Texto em que o autor apresenta e defende suas ideias e opiniões, a partir da interpretação de fatos e dados.
Qatar importou toneladas de areia para sediar a Copa em pleno deserto
O contraste de longas dunas de areia com o mar cristalino forma praias paradisíacas, e ilhas artificiais repletas de iates compõem o cenário junto a bairros luxuosos construídos rapidamente em um processo acelerado para receber a Copa do Mundo FIFA.
Primeiro país do Oriente Médio a receber o evento mundial, que começou ontem (20), o Qatar precisou importar areia para colocar as suas cidades e o maior evento esportivo do planeta de pé. Isso mesmo que você leu: importar areia, em pleno deserto.
Pode parecer bobo, mas a areia, que nada mais é do que rocha fragmentada, é uma matéria-prima essencial em nossa vida. Até mesmo os chips de silício dentro dos telefones e computadores são feitos com esse que é o segundo recurso natural mais extraído do mundo, atrás apenas da água. E mais: o mundo enfrenta uma escassez de areia.
Como é possível? Como podemos ficar sem uma substância encontrada em todos os cantos?
A resposta depende de duas coisas: quantidade e qualidade. Por ano, são usadas 50 bilhões de toneladas de "agregado", o termo técnico da indústria para areia e cascalho, que vai no cimento. E nem todos os tipos de areia têm a qualidade necessária para o uso industrial.
Para ser útil para a construção, os grãos precisam ter uma certa angulosidade, como são aqueles encontrados em leitos e margens de rios e em alguns locais da costa. Os grãos encontrados no deserto, por exemplo, costumam estar muito desgastados. É o que faz com que um país como o Qatar, com enormes áreas desérticas, tenha que importar areia.

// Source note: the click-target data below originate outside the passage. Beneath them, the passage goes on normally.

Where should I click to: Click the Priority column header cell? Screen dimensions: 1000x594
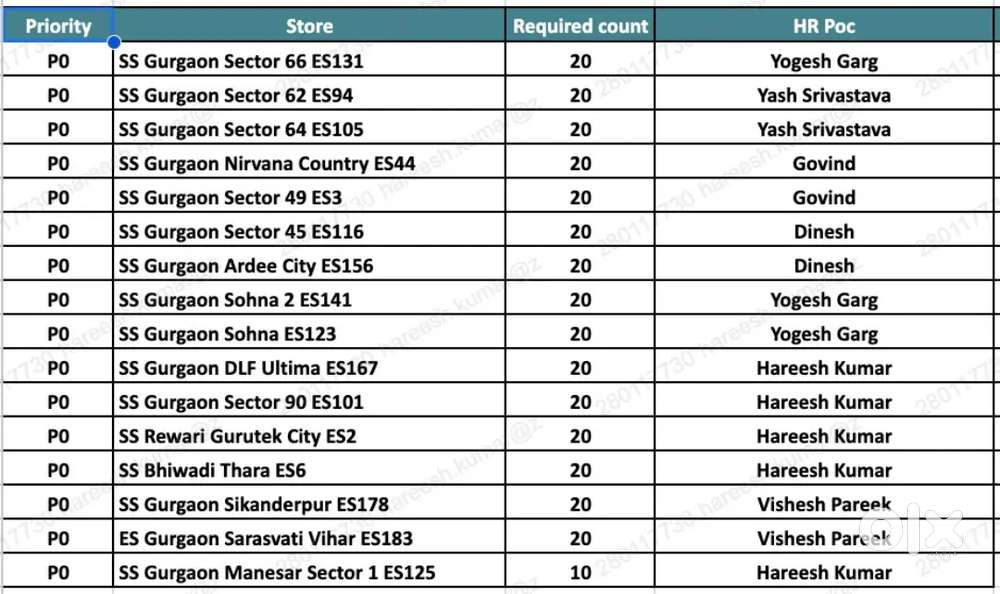coord(58,26)
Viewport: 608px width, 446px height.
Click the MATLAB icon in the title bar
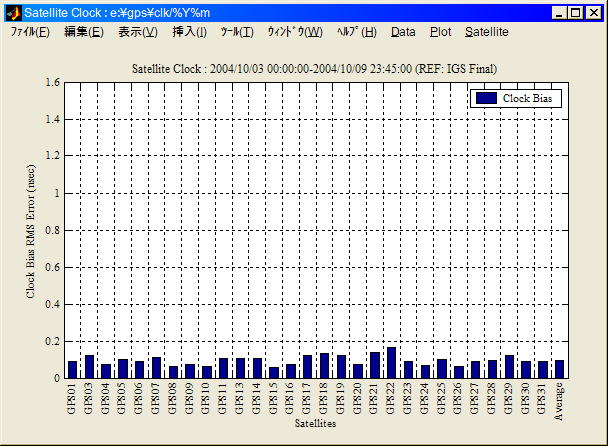pyautogui.click(x=13, y=12)
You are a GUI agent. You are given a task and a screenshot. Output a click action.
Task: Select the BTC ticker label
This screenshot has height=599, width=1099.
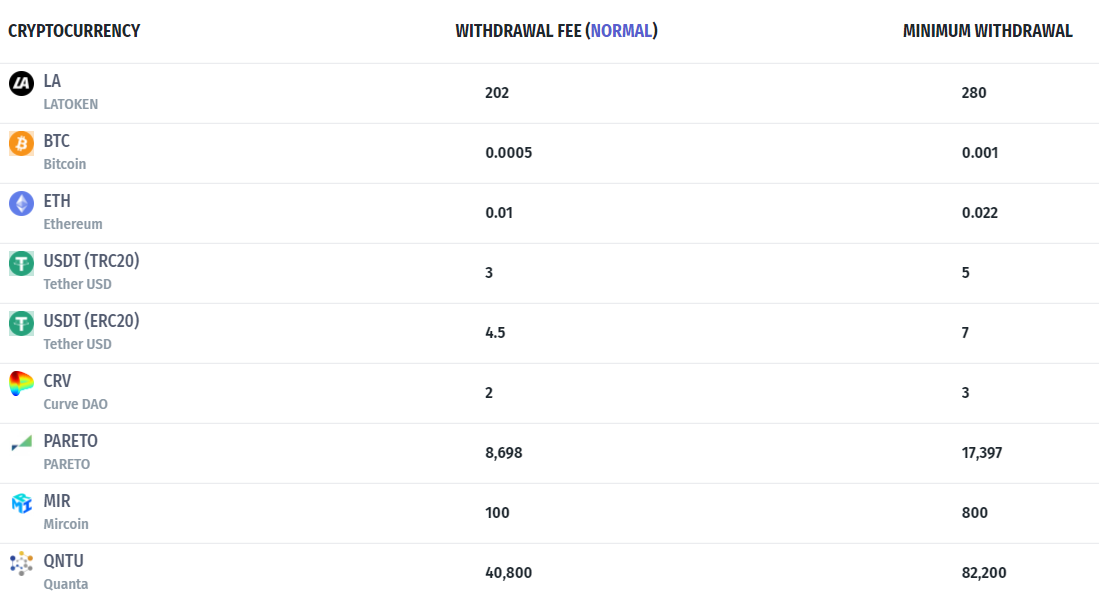(x=56, y=141)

Enquanto o petróleo é um recurso estratégico e os recursos hídricos são cada vez mais o centro da competição geopolítica, o processo de construção do Qatar deu destaque a esse material que tanto usamos, porém esquecemos. Mas essa não foi a primeira vez.
A areia aparece, por exemplo, como um importante recurso da longa e cara lista de materiais que os militares americanos tiveram que enviar para o Iraque durante a guerra - inesperado, no mínimo, para qualquer telespectador que já tenha assistido filmes norte-americano do país arenoso e hostil.
A competição por areia vem crescendo tanto que em vários lugares da América Latina e de África, grupos criminosos entraram no comércio, retirando areia em megatoneladas para vender no mercado ilegal e danificando paisagens naturais. O relatório Modern Slavery in the Construction Industry também relaciona a atividade ao trabalho forçado de crianças na extração do material.
No fim, esses grupos se safam de tudo isso da mesma forma que o crime organizado faz em todos os lugares, com a vantagem adicional de que praticamente não há nenhuma preocupação com a procedência da areia - afinal, quem iria se importar com um recurso aparentemente tão abundante?
Mas o problema é tão grande quanto nossos desertos. Segundo o pesquisador Luis Fernando Ramadon, com base no relatório Transnational Crime and the Developing World e no relatório da UNEP-INTERPOL - Rise of Environmental Crime, a extração ilegal de areia seria o terceiro crime de maior faturamento em escala mundial, com valores entre US$ 199,98 bilhões e US$ 349,98 bilhões.
Alheios a esse problema, usamos cada vez mais areia, não só para construções mas também para combater processos erosivos de praias de todo o mundo e até para literalmente criar ilhas - exemplo disso é a famosa Pearl Island, criada pelo homem no Qatar, que aparece na lista de "atrações imperdíveis" do país sede da Copa.
A competição pelo recurso é mais um exemplo de como muitas vezes, para fomentar o luxo de poucos, arcamos com impactos socioambientais em grande escala sem pensar nos danos reais desse processo.
Entre a Copa e a COP (Conferência das Nações Unidas sobre as Mudanças Climáticas), que também ocorre nesse mês de novembro, precisamos, e merecemos, torcer e nos unir, ter aquele gostinho do nosso poder juntos e até valorizar mais a nossa cervejinha com os pés na areia no verão. Somar forças para um novo ano que já vem aí, e lembrar que somos a última geração que pode frear as mudanças climáticas.
*Beatriz Mattiuzzo é oceanógrafa, mestranda em Práticas de Desenvolvimento Sustentável, instrutora de mergulho e cofundadora da Marulho, negócio socioambiental que intercepta redes de pesca junto a pescadores locais em Angra dos Reis. A Marulho foi a vencedora da categoria Empresas que Mudam do Prêmio Ecoa.